EXCERPT.
-- start --
Stephenville was not even surveyed until 1855. Draftsman Joseph Martin’s 1856 Erath County map reveals a sizable tract straddling the Bosque River, a tract where today’s city stands. Upon that acreage, heirs of John Blair
is inscribed.
On March 6, 1836, according to Erath County Deed Book B, page 185, 33-year-old Blair was among those killed in the Alamo . . . with Colonel Travis in the defense of Texas.
Blair’s participation in the Texas Revolution entitled him to an ample land grant in the newly established Lone Star Republic, a grant comprising 17 and 2/3 labors of land (3,127 acres). Part of that reward was on the main Bosque in the Cross Timbers,
the future site of Stephenville. On February 24, 1853, in McLennan County’s Waco, John M. Stephen paid $445.49 to the brother of the deceased and attorney Thomas Miligan Blair for that Bosque River tract.
Stephen’s purchase placed him literally at the end of the Texas frontier. In his Memoirs, George Bernard Erath—Austrian-born immigrant, Native American fighter, soldier at San Jacinto, surveyor, and Texas congressman—declared this settlement was the farthest west of any on the waters of the Brazos.
In Grand Ol’ Erath, a 20th-century Erath County state congressman, H. Grady Perry reflected, one wonders just what brought the first settlers here . . . There were very few natural advantages or resources in the county.
In fact, the first pioneers encountered a luxuriant ecology with waist-high grasslands that distinguished the region until the first decade of the 20th century, by which time consolidation of small farms into big ranches altered the area’s original environment.
-- end --
TASKS TO CARRY OUT.
[1] Shorten the paragraph of the Stephenville excerpt that begins "Stephen's purchase placed him," keeping its main facts.
[2] Pick up the Stephenville excerpt after its final sentence and continue it.
The entries that come next are separate material, unrelated to the Stephenville excerpt.

RECORDS SHOWN.
-- start --
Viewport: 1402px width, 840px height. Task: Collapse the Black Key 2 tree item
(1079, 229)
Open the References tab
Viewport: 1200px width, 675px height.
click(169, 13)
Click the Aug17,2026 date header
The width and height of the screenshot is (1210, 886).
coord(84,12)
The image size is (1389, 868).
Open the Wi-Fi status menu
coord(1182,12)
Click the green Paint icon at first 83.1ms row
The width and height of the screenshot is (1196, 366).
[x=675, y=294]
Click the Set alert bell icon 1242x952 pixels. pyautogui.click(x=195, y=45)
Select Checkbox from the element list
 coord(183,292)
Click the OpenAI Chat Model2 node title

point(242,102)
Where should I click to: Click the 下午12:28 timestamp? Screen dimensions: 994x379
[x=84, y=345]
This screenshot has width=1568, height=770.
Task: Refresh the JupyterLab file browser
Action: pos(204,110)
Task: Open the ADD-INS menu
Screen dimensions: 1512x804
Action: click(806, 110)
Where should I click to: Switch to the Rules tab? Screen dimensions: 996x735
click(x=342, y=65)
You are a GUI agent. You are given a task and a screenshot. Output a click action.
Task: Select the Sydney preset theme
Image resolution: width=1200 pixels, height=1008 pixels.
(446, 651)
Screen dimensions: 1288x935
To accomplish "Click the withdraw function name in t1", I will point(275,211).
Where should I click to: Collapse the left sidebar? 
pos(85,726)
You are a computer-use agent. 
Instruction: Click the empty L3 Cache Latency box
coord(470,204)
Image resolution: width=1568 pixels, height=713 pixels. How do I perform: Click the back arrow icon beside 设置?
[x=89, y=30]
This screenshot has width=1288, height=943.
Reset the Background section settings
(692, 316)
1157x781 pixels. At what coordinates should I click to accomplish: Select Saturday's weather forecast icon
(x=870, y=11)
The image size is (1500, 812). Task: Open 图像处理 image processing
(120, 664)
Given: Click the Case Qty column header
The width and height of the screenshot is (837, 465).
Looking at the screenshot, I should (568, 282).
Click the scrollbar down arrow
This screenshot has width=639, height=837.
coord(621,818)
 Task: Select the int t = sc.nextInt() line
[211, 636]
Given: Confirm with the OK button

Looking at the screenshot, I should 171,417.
-- end --
ANSWERS PER TASK.
[1] Stephen's purchase put him at the very edge of the Texas frontier. In his Memoirs, George Bernard Erath, an Austrian-born immigrant, Native American fighter, San Jacinto soldier, surveyor, and Texas congressman, called it the westernmost settlement on the waters of the Brazos.

[2]
Stephen’s Scots-Irish ancestors typically settled at the edge of what they perceived as unused. Most Scots-Irish immigrants who came to the United States between 1765 and 1775 settled in Virginia’s backcountry far west of established communities in the Virginia Tidewater. Stephen’s ancestors did not remain there long. The family’s migratory trail followed that of the westward -moving American frontiersmen’s path, which went as follows: first to trans-Appalachia, Kentucky; next to Missouri, which was where John M. Stephen was born in 1814; and then to Southern Arkansas, which was where John’s brother William was born in 1828. Arkansas was a well-used staging ground for ambitious frontier-loving migrants intending to exploit fertile Louisiana or Texas river valleys where cotton fortunes could be made.
In March 1831, John’s father, James Stephen, received a sizable grant within the Austin Colony. By the 1850s, both father and son lived near the Brazos River, at which time John purchased land where a town was soon named after him. Paperwork transferring the Blair grant to Stephen bears the significant witness signature of George Erath. Stephen and Erath worked hand in glove to create a new population center on this fringe of settlement in 1854 Texas.
In May 1855, Erath led 30 settlers who put down roots in what became the Texas county that eventually bore his name. The group included John M. Stephen and his brother William Franklin Stephen. On the Fourth of July, 1855, these pioneer-settler-surveyors completed the mapping of Stephenville’s town square. In 1856, the Sixth Texas Legislature carved Erath County from Bosque and Coryell Counties. Residents christened the newly established population center Stephenville
after the man donating land for the city. Stephen’s considerable assets well enabled him to donate on his specific terms, which meant the city had to be named in his honor and also designated the county seat.
Stephen subsequently prospered. In 1850, this 34-year-old Missouri-born farmer declared $15,000 in real estate and held two slaves. In 1860, four years after the creation of Stephenville and Erath County, he identified himself as a planter
with $25,000 in real estate and $30,000 in personal estate. The latter reflected 15 slaves, making him the second largest Erath County holder of bondsmen. With four slave cabins, Stephen owned more slave housing than any other county resident, as recorded in the 1860 federal census. Meanwhile, the county developed quickly.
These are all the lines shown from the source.